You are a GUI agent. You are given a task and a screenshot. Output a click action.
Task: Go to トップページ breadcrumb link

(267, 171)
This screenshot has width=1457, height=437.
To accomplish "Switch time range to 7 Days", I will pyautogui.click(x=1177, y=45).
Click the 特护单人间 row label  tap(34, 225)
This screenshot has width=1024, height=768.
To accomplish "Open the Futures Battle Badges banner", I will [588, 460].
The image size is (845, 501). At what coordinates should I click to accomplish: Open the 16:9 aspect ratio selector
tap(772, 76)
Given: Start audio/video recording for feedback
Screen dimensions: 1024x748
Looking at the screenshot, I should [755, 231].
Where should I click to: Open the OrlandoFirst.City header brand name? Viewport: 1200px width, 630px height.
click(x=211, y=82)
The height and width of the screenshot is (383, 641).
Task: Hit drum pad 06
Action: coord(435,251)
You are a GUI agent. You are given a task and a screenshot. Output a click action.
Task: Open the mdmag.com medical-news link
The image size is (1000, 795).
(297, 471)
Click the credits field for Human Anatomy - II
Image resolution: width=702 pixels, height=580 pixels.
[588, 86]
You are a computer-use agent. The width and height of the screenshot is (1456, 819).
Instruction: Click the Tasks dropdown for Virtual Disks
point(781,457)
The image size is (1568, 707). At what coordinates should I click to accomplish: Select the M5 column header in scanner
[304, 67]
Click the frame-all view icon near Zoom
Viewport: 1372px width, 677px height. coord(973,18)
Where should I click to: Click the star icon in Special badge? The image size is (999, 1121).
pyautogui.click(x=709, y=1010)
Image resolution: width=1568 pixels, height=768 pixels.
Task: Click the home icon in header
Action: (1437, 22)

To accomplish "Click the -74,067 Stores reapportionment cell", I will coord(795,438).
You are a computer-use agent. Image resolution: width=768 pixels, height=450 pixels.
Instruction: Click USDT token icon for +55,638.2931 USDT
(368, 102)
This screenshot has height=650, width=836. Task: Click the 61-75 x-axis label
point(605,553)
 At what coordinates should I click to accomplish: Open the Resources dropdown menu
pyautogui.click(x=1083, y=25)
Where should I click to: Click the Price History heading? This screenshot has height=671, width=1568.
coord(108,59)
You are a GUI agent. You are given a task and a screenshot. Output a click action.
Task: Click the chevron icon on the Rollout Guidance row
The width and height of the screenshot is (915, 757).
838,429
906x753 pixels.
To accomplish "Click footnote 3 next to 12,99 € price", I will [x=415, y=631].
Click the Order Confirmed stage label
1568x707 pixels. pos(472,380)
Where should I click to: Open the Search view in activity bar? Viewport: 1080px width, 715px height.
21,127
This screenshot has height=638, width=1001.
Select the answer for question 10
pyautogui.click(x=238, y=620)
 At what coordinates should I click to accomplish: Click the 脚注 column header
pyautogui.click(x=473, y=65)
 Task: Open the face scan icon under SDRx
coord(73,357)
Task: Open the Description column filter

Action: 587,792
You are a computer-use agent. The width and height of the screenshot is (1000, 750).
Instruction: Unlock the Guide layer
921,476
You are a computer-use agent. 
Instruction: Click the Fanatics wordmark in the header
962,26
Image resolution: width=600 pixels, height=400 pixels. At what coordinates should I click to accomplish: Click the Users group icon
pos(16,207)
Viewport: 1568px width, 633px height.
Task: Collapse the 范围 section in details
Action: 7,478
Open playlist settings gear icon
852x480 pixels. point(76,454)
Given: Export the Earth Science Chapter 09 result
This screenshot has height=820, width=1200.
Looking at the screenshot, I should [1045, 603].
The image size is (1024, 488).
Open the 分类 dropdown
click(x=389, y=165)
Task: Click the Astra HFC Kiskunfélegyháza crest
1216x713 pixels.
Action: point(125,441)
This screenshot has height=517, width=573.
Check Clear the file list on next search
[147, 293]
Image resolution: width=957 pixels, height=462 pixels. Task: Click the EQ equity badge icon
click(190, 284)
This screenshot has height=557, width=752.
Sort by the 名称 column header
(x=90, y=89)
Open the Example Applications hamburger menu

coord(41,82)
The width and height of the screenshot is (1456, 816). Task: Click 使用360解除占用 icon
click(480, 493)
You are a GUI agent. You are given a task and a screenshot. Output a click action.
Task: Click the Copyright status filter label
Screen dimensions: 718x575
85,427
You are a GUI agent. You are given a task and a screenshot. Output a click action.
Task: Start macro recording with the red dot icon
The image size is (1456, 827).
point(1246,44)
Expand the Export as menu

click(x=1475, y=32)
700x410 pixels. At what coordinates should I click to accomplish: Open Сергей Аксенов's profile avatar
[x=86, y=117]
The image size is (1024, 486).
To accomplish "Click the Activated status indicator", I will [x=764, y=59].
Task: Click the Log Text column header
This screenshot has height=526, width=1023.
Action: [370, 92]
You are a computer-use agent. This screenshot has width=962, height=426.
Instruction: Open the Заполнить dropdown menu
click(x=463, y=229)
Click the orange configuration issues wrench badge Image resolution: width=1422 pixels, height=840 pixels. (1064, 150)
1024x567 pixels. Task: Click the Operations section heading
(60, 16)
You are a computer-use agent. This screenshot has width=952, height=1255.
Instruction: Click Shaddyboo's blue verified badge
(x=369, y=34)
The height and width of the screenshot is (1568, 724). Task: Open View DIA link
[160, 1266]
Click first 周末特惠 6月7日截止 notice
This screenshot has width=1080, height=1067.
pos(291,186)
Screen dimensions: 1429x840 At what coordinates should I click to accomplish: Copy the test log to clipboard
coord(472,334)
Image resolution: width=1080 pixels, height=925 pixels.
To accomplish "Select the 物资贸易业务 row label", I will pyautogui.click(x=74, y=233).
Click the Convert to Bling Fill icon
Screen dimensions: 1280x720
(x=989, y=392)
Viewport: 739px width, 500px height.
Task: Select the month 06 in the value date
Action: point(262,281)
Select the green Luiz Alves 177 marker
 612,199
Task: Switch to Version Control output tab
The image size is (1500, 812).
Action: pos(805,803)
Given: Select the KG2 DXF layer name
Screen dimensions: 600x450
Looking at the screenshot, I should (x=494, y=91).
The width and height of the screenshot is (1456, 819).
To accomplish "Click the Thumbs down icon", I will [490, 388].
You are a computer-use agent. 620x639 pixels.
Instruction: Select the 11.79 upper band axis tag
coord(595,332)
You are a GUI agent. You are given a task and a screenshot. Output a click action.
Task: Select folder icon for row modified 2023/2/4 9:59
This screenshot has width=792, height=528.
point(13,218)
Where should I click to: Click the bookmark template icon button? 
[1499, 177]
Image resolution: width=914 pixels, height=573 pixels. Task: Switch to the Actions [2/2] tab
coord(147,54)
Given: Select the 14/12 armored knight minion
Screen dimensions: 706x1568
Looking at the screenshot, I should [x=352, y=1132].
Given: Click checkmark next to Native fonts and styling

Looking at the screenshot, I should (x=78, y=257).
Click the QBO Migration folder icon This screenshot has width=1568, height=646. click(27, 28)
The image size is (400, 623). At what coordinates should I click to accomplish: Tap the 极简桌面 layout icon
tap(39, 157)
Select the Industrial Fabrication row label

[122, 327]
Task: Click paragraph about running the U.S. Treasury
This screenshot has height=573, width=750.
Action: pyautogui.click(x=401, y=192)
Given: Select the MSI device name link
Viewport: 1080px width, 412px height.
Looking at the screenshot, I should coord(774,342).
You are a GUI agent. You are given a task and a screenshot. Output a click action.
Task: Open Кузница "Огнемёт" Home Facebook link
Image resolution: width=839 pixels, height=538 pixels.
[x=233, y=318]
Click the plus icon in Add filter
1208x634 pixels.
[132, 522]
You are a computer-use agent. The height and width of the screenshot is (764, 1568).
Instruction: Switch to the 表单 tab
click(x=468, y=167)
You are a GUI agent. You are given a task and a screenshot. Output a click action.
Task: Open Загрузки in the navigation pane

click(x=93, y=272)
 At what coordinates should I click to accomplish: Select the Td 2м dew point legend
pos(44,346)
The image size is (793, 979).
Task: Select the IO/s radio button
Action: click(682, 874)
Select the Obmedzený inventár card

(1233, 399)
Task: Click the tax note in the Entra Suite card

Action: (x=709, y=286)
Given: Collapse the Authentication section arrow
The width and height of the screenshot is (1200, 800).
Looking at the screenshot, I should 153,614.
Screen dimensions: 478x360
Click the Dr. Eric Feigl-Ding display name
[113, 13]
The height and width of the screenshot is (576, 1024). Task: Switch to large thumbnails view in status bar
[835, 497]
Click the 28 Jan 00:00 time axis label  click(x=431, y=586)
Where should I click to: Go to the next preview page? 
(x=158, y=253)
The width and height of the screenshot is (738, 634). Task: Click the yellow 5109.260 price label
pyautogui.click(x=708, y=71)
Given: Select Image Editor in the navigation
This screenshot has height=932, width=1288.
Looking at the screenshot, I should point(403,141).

* _AIM OF THE EXERCISE_
Whatever else the listing above holds, retype exactly only the lines from the one containing "Open the 分类 dropdown" to the one containing "Image resolution: width=1080", both ends kept.

* _YOUR RESPONSE_
Open the 分类 dropdown
click(x=389, y=165)
Task: Click the Astra HFC Kiskunfélegyháza crest
1216x713 pixels.
Action: point(125,441)
This screenshot has height=517, width=573.
Check Clear the file list on next search
[147, 293]
Image resolution: width=957 pixels, height=462 pixels. Task: Click the EQ equity badge icon
click(190, 284)
This screenshot has height=557, width=752.
Sort by the 名称 column header
(x=90, y=89)
Open the Example Applications hamburger menu

coord(41,82)
The width and height of the screenshot is (1456, 816). Task: Click 使用360解除占用 icon
click(480, 493)
You are a GUI agent. You are given a task and a screenshot. Output a click action.
Task: Click the Copyright status filter label
Screen dimensions: 718x575
85,427
You are a GUI agent. You are given a task and a screenshot. Output a click action.
Task: Start macro recording with the red dot icon
The image size is (1456, 827).
point(1246,44)
Expand the Export as menu

click(x=1475, y=32)
700x410 pixels. At what coordinates should I click to accomplish: Open Сергей Аксенов's profile avatar
[x=86, y=117]
The image size is (1024, 486).
To accomplish "Click the Activated status indicator", I will [x=764, y=59].
Task: Click the Log Text column header
This screenshot has height=526, width=1023.
Action: [370, 92]
You are a computer-use agent. This screenshot has width=962, height=426.
Instruction: Open the Заполнить dropdown menu
click(x=463, y=229)
Click the orange configuration issues wrench badge Image resolution: width=1422 pixels, height=840 pixels. (1064, 150)
1024x567 pixels. Task: Click the Operations section heading
(60, 16)
You are a computer-use agent. This screenshot has width=952, height=1255.
Instruction: Click Shaddyboo's blue verified badge
(x=369, y=34)
The height and width of the screenshot is (1568, 724). Task: Open View DIA link
[160, 1266]
Click first 周末特惠 6月7日截止 notice
This screenshot has width=1080, height=1067.
pos(291,186)
Screen dimensions: 1429x840 At what coordinates should I click to accomplish: Copy the test log to clipboard
coord(472,334)
Image resolution: width=1080 pixels, height=925 pixels.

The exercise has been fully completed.